Nigeria recently concluded a road-show in Europe.
The Minister of Finance, Ngozi Okonjo-Iweala, said on Wednesday that Nigeria returned to the capital market after two years of absence and sold $1 billion bond with ease.
Ms. Okonjo-Iweala said this in Abuja while briefing newsmen on the recently concluded road show in Europe and U.S. to float the billion dollar bond to international investors.
She said the bonds, which were four times oversubscribed, were improvements on investors’ response to the $500 million bonds floated in 2011.
“The reason we are excited is because as you know, these are turbulent times, especially following expectations of tapering of Qualitative Easing by the U.S. Federal Reserve Bank.
“So, the fact that Nigeria could go to the bond market, after waiting a while and we got four times our subscription, shows confidence in the strength of the Nigerian economy,’’ she said.
Ms.

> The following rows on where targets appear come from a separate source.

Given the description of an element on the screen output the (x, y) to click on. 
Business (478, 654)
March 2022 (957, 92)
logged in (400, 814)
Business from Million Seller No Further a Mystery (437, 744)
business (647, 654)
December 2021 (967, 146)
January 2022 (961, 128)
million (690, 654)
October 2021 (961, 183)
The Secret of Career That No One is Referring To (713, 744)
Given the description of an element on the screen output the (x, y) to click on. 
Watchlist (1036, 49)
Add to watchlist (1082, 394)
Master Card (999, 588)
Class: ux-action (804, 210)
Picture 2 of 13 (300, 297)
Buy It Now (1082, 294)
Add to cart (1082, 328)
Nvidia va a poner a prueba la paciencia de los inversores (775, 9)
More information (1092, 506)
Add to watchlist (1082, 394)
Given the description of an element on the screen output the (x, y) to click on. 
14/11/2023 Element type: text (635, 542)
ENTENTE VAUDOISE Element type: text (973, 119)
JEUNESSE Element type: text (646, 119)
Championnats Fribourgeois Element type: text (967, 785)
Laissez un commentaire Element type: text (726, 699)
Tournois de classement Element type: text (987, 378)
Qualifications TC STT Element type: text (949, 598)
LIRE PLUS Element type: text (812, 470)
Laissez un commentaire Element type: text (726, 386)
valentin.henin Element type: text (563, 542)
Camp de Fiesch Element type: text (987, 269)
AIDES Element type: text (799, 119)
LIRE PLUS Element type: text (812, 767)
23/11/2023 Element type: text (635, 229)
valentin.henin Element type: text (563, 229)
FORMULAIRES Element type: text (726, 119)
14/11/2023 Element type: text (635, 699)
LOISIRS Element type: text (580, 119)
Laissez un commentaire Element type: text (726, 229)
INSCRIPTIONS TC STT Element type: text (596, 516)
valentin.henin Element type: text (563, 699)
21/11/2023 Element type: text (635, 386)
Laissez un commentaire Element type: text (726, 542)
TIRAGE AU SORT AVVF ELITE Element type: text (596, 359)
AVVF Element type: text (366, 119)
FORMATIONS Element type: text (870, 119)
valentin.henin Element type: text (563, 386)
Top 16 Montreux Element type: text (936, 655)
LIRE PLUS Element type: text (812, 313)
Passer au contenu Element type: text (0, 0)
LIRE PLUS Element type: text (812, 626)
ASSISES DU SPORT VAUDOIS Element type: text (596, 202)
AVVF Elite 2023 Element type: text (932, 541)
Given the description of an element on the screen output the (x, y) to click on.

Okonjo-Iweala said that the transaction attracted top investors primarily from US, Europe and Asia.
“The demand was such that we couldn’t meet all of them. Over 200 investors could not get any share of the bonds because we were oversubscribed,’’ she added.
The minister said the $1 billion bond was offered in two categories at the international capital market.
She said that $500 million was offered as a five-year bond at 5.125 per cent interest rate, while the other $500 million was offered as a 10-year bond at 6.375 per cent interest rate.
She added that the two-category offer gave Nigeria the opportunity to achieve an overall cheaper cost of borrowing.
“This rate is much better than what we got when we did $500 million in 2011.This means that people have more confidence in our economy which is very significant for us,’’ she said.
Ms. Okonjo-Iweala said that the money was designed to support infrastructural projects within the country and not for budget support.
“What we have in mind is investment in the power sector. We are looking at funding the transmission grid. As you know, we have privatised both the generation and distribution power plants.
“But the transmission and grid remain in government hands and we must keep up with transmission in order to make the entire power sector work.
“We are also investing in building a gas pipeline from the east of the country to the west where we have all these power stations with no access to gas.
“We have already spent about $400 million on it, so we want to complete it with some of the money we are raising now,’’ she said.
She also said the Federal Government may invest in the second Niger Bridge and also support the bulk trader.
“The bulk trader is created to support the power market within the country. The bulk trader will come in to help when the distribution company is unable to purchase the power generated. When power is generated and there is to be any lapse, the bulk purchaser comes in. That makes the market to work,’’ she said.
The Director-General, Debt Management Office (DMO), Abraham Nwankwo said the success of the bond sales was a testament of sound economic management and hard work by the federal government.
“They acknowledge that Nigeria had been consistent in implementing macro-economic and structural reforms over the past ten years.
“This has led to landmark achievement in the banking sector and great strides in the agricultural sector,’’ he said.
Mr. Nwankwo said Nigeria’s decision to transfer from using Excess Crude Account (ECA) to Sovereign Wealth Fund helped to portray the country in good light.